─── Listed entries ───

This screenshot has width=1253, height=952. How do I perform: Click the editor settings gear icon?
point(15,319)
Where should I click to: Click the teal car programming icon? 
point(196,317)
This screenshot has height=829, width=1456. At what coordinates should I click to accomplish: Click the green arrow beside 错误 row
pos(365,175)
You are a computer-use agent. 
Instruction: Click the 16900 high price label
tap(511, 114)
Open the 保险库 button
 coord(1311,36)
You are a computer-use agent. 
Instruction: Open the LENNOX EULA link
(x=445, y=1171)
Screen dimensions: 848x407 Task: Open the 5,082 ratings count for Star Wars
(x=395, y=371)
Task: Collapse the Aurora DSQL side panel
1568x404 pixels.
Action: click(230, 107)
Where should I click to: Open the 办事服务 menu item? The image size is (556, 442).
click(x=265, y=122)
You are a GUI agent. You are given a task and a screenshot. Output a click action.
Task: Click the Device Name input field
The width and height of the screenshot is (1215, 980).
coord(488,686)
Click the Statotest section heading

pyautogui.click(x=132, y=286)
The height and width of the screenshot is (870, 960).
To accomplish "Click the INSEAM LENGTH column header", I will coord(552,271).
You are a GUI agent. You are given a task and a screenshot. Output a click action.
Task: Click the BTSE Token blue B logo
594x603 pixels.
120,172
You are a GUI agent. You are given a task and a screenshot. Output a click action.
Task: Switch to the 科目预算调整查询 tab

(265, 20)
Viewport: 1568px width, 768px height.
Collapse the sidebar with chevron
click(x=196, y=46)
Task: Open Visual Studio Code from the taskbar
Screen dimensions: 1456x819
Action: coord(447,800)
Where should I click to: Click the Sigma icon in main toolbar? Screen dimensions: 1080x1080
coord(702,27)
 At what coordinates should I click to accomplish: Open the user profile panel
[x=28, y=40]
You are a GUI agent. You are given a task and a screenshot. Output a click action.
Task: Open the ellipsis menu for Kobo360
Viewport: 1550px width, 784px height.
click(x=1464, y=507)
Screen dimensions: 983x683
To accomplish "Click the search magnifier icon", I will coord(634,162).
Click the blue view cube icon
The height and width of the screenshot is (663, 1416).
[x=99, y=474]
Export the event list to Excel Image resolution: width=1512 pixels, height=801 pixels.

───

Prompt: Write out everything from the line that contains "Where should I click to: Click the teal" down to the line that contains "[x=28, y=40]", both ends included and every request kept, adding -11 to each coordinate in the answers.

The output:
Where should I click to: Click the teal car programming icon? 
point(185,306)
This screenshot has height=829, width=1456. At what coordinates should I click to accomplish: Click the green arrow beside 错误 row
pos(354,164)
You are a computer-use agent. 
Instruction: Click the 16900 high price label
tap(500, 103)
Open the 保险库 button
 coord(1300,25)
You are a computer-use agent. 
Instruction: Open the LENNOX EULA link
(x=434, y=1160)
Screen dimensions: 848x407 Task: Open the 5,082 ratings count for Star Wars
(x=384, y=360)
Task: Collapse the Aurora DSQL side panel
1568x404 pixels.
Action: click(219, 96)
Where should I click to: Open the 办事服务 menu item? The image size is (556, 442).
click(x=254, y=111)
You are a GUI agent. You are given a task and a screenshot. Output a click action.
Task: Click the Device Name input field
The width and height of the screenshot is (1215, 980).
coord(477,675)
Click the Statotest section heading

pyautogui.click(x=121, y=275)
The height and width of the screenshot is (870, 960).
To accomplish "Click the INSEAM LENGTH column header", I will coord(541,260).
You are a GUI agent. You are given a task and a screenshot. Output a click action.
Task: Click the BTSE Token blue B logo
594x603 pixels.
109,161
You are a GUI agent. You are given a task and a screenshot. Output a click action.
Task: Switch to the 科目预算调整查询 tab

(254, 9)
Viewport: 1568px width, 768px height.
Collapse the sidebar with chevron
click(x=185, y=35)
Task: Open Visual Studio Code from the taskbar
Screen dimensions: 1456x819
Action: coord(436,789)
Where should I click to: Click the Sigma icon in main toolbar? Screen dimensions: 1080x1080
coord(691,16)
 At what coordinates should I click to accomplish: Open the user profile panel
[x=17, y=29]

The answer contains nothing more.